Funds Winning With South Africa
This article is from the archive of The New York Sun before the launch of its new website in 2022. The Sun has neither altered nor updated such articles but will seek to correct any errors, mis-categorizations or other problems introduced during transfer.

The year-long run up in gold prices and the tanking dollar have been the wind beneath the wings of the two top performing multistrategy fund of funds, the $10 million Iconic Matador and the $15.3 million Iconic Absolute Return Funds. The two funds are up 37.73% and 28.67% this year, versus the Hedgefund.net multistrategy fund-of-funds index return of 5.36%. Moreover, they far outpace the next closest fund, the Liongate MultiStrategy fund’s return of 17.09%.
The two Cape Town, South Africa based funds, founded in May and April of last year, respectively, invest in exclusively South African hedge funds. Although which hedge-fund managers the fund is invested with could not be determined – the fund’s portfolio managers did not return e-mails – the fund’s profile on the Hedgefund.net index mentions investments in long-short equity managers.

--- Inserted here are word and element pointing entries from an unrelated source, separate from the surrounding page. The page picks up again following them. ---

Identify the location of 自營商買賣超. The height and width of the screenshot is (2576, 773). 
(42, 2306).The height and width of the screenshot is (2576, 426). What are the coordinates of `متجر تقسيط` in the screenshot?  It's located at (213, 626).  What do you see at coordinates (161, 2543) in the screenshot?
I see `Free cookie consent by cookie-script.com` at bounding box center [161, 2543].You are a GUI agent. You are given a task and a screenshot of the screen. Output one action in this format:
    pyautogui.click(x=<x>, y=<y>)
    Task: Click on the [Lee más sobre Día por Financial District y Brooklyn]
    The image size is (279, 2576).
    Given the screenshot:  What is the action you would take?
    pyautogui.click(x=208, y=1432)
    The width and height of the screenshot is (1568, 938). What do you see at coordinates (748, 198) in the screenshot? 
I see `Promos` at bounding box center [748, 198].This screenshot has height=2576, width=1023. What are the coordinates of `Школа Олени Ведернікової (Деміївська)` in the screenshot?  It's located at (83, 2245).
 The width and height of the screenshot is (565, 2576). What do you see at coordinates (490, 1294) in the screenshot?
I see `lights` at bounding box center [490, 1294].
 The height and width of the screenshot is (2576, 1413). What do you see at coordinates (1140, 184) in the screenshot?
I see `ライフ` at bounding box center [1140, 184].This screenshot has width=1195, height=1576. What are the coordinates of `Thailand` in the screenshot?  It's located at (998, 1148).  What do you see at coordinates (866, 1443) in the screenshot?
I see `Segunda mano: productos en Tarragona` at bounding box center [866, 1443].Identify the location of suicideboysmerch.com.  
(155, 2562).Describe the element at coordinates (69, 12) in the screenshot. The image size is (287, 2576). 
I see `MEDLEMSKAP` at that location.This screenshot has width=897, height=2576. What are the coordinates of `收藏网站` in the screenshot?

Given the relatively small size of the South African capital markets – hedge-fund standbys like asset-backed and mortgage bonds are in their infancy and the convertible bond market is relatively illiquid – the funds are almost by default likely to have a good deal of their investments in managers playing the South African currency and stock markets.
This has been a winning bet this year. The gold producer and exporter heavy Johannesburg Stock Index – the nation’s primary stock market – has increased 17% from January after conversion to the dollar. The resources component of the index is up 19%. By contrast, the benchmark Standard and Poor’s 500 index is down 1% through the end of November. Given the continued weakness of the dollar versus other currencies – largely driven by continued American budget deficits and the Federal Reserve’s interest rate increases – gold is likely to remain in its 15-month bull market. In addition, the specter of American inflation looms large, with the consumer price index nearly doubling year-over-year, to 2.6% from 1.3%.
Another way the Iconic fund-of-funds likely made money, according to the Hedgefund.net profile, is investing in hedge fund managers who play the currency markets, most likely via futures. The South African currency – the rand – has appreciated nearly 40% against the dollar over the past two years, driven by the global bull-market in gold and, to a lesser extent, diamonds.